Talk about fishes, I've never seen so many fishes in my life. It make me feel like I can just dip in and catch one with bare hands, except that I have to keep in mind that an alligator is just some 10 feet away. Some smaller fishes crowded around shallow water, fighting each other for spaces. I never understood what they were fighting for, a chance to be eaten? These fishes include Blue Gill (Lepomis macrochirus, 3rd pic), Large Mouth Bass (Micropterus salmoides, 4th pix), and Florida Gar (Lepisosteus platyrhincus, the long cylindrical fish in the last 2 pix), from small to large.

The wading birds here must have a wonderful life.
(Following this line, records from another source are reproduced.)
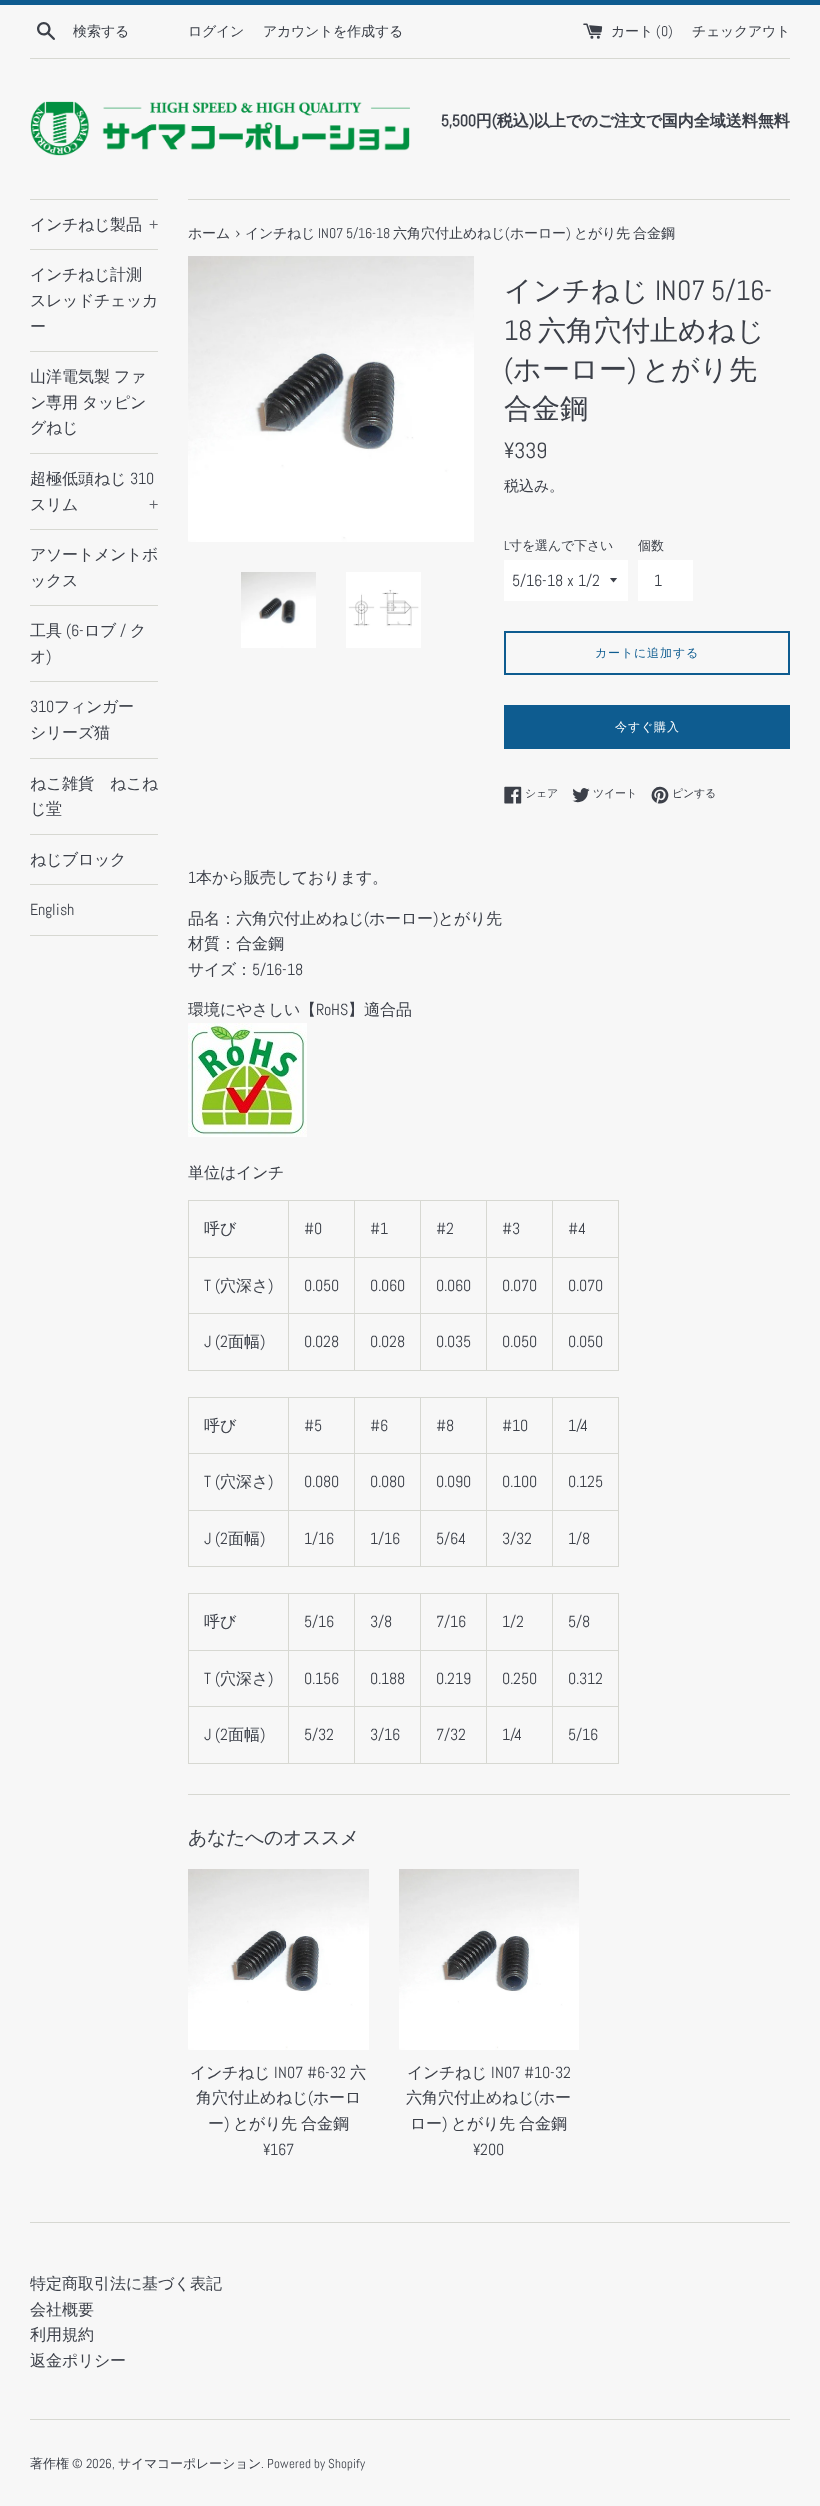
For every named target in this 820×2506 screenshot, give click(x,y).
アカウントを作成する (333, 31)
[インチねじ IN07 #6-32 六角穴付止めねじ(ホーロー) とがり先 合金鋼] (278, 1959)
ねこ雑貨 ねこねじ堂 (94, 796)
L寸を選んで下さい (558, 545)
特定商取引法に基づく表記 (126, 2283)
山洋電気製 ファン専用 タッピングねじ (88, 402)
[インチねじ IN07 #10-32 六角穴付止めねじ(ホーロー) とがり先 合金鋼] (489, 1959)
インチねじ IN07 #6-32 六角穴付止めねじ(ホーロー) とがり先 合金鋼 (278, 2098)
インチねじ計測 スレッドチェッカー (94, 300)
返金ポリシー (78, 2360)
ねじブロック (78, 859)
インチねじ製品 (94, 224)
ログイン (216, 31)
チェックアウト (741, 31)
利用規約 (62, 2334)
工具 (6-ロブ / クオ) (88, 643)
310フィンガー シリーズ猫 (90, 719)
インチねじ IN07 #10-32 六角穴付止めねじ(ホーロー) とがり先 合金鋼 (488, 2098)
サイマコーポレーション (189, 2463)
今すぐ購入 (647, 727)
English (52, 909)
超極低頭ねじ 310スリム (94, 491)
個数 (651, 545)
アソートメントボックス (94, 567)
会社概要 (62, 2309)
The meals are practically dishing themselves in. The only trouble the little Ibis (Eudocimus albus, immature) had was that the blue gill it caught was too big, it struggled for quite a few minutes but still couldn't swallow it (1st 2 pix). Knife and fork please... But there're more skillful fish eaters, the little white Egret (not sure what kind, but certainly not a snowy egret from its black feet, although it's about the same size) caught and swallow a bass within a minute. Yum...

A pleasant sup rise was a chance encounter with the rare Roseate Spoonbill (Platalea ajaja), a beautiful pink wading bird with a funny flat beak like spoon. After Hurricane Katrina and Wilma, many of their inhabitants were destroyed and we didn't see any in several usual spots. Then all of a sudden, a glance of pink emerged from roadside, and there they were.

Other birds in the Preserve: a Wood Stork (Mycteria americana, 4 pix, an endangered specie) mixed with a group of Ibis (last 3 pix).

A Common Moorhen (Gallinula chloropus, 2 pix); a Tree Frog is near death due to the drought after the hurricanes (2 pix). We gave it some water and hope it'll last. A Panther specimen in the visitor center (1 pic).